Serbian Patriarch Sees Similarities In Bids To Create Church Schism In Montenegro, Ukraine

BELGRADE (Pakistan Point News / Sputnik - 05th January, 2019) Patriarch of the Serbian Orthodox Church (SOC) Irinej drew parallels on Friday between the church schism in Ukraine and similar attempts to create an "autocephalous church" in Montenegro.

In December, Montenegrin President Milo Dukanovic said that the country's leadership would seek independence of the "autocephalous Montenegrin church" from the SOC. Archpriest Velibor Jomic, the coordinator for the legal counsel of the SOC Metropolitanate of Montenegro and the Littoral, told Sputnik then that over the last few months, the Montenegrin authorities denied 10 percent of the Serbian clergy the right to stay in the country.

"The temptation is the same in our very close and brotherly Ukraine, where the passion filled chauvinist-Russophobes, led by corrupt politicians with the assistance of Uniates and, unfortunately, with the uncanonical cooperation of the Ecumenical Patriarchate, deepened and spread the existing schism and seriously jeopardized the unity of Orthodoxy in general," the patriarch said in a Christmas address, posted on the SOC website.

He stressed that those "who speak of a so-called 'Montenegrin Church'" and do not recognize "the ancient Metropolitanate of Montenegro and the Coastlands" were "forgetting that salvation is not conditioned upon a claim of who is Serbian and who is Montenegrin."

The vast majority of Orthodox believers in Montenegro are parishioners of the SOC's Metropolitanate of Montenegro and the Littoral, Eparchy of Budimlja and Niksic and Eparchy of Zahumlje and Herzegovina. The non-canonical Montenegrin Orthodox Church is headed by "patriarch" Mihailo Dedeic, who was earlier defrocked by the SOC.

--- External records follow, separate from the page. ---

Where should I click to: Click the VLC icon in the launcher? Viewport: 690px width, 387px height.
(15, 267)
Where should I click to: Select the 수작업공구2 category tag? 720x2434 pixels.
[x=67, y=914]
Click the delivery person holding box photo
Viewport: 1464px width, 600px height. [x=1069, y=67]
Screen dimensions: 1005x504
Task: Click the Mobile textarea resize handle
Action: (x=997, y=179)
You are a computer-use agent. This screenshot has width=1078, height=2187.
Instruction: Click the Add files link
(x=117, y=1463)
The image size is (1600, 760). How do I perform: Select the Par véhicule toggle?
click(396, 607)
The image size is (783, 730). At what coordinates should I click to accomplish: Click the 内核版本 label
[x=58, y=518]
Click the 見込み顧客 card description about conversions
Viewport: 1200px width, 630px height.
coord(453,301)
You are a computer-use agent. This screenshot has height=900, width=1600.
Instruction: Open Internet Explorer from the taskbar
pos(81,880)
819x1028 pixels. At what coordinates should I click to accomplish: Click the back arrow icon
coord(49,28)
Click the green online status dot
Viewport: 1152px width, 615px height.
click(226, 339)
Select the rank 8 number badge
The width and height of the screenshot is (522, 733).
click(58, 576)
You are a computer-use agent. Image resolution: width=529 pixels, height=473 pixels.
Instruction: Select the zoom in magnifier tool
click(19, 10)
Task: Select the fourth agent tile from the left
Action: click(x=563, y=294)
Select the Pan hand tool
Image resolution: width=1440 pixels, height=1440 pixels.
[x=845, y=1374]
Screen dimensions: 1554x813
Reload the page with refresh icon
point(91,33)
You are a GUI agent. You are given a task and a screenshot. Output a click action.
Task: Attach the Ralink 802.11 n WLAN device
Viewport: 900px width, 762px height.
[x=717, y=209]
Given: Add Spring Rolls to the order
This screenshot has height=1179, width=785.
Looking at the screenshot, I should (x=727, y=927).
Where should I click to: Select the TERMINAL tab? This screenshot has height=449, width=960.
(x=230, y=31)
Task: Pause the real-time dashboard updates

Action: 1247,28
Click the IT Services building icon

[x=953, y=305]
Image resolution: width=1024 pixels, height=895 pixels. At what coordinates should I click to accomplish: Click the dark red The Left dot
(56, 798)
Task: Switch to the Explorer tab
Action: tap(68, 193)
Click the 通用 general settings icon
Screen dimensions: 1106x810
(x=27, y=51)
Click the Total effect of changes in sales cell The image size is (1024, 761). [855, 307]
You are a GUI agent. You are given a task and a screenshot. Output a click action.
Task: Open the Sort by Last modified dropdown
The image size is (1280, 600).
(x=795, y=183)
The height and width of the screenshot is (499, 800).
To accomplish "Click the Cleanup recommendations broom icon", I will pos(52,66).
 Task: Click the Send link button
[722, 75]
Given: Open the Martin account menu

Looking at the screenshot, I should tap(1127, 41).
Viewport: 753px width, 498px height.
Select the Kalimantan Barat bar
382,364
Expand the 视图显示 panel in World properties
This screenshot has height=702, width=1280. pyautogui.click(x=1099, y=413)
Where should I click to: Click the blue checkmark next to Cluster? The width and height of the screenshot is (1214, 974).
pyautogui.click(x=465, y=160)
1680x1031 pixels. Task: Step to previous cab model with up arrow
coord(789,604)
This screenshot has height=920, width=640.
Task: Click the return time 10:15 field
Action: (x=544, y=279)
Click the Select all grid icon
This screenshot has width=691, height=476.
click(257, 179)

On December 15, a "unification council" was held in Kiev on the initiative of Ukrainian President Petro Poroshenko and Constantinople Patriarch Bartholomew, during which Epiphany Dumenko was elected head of the new "autocephalous church." The council was attended by representatives of mostly non-canonical structures, which are not recognized by the world's Orthodox churches, except for the Constantinople Patriarchate. According to Ukrainian media, only two bishops of the canonical Ukrainian Orthodox Church of the Moscow Patriarchate (UOC-MP) participated in the council. The Ukrainian authorities expect to get tomos of autocephaly from Constantinople in early January.

The Moscow Patriarchate described the situation as the "legalization of schism," stressing that it would have catastrophic consequences and affect millions of Christians in Ukraine and other countries. It also said that the canonical meaning of the "council" in Kiev was insignificant, and the possibility of recognizing Epiphany in the Orthodox world was a task "hardly possible to fulfill."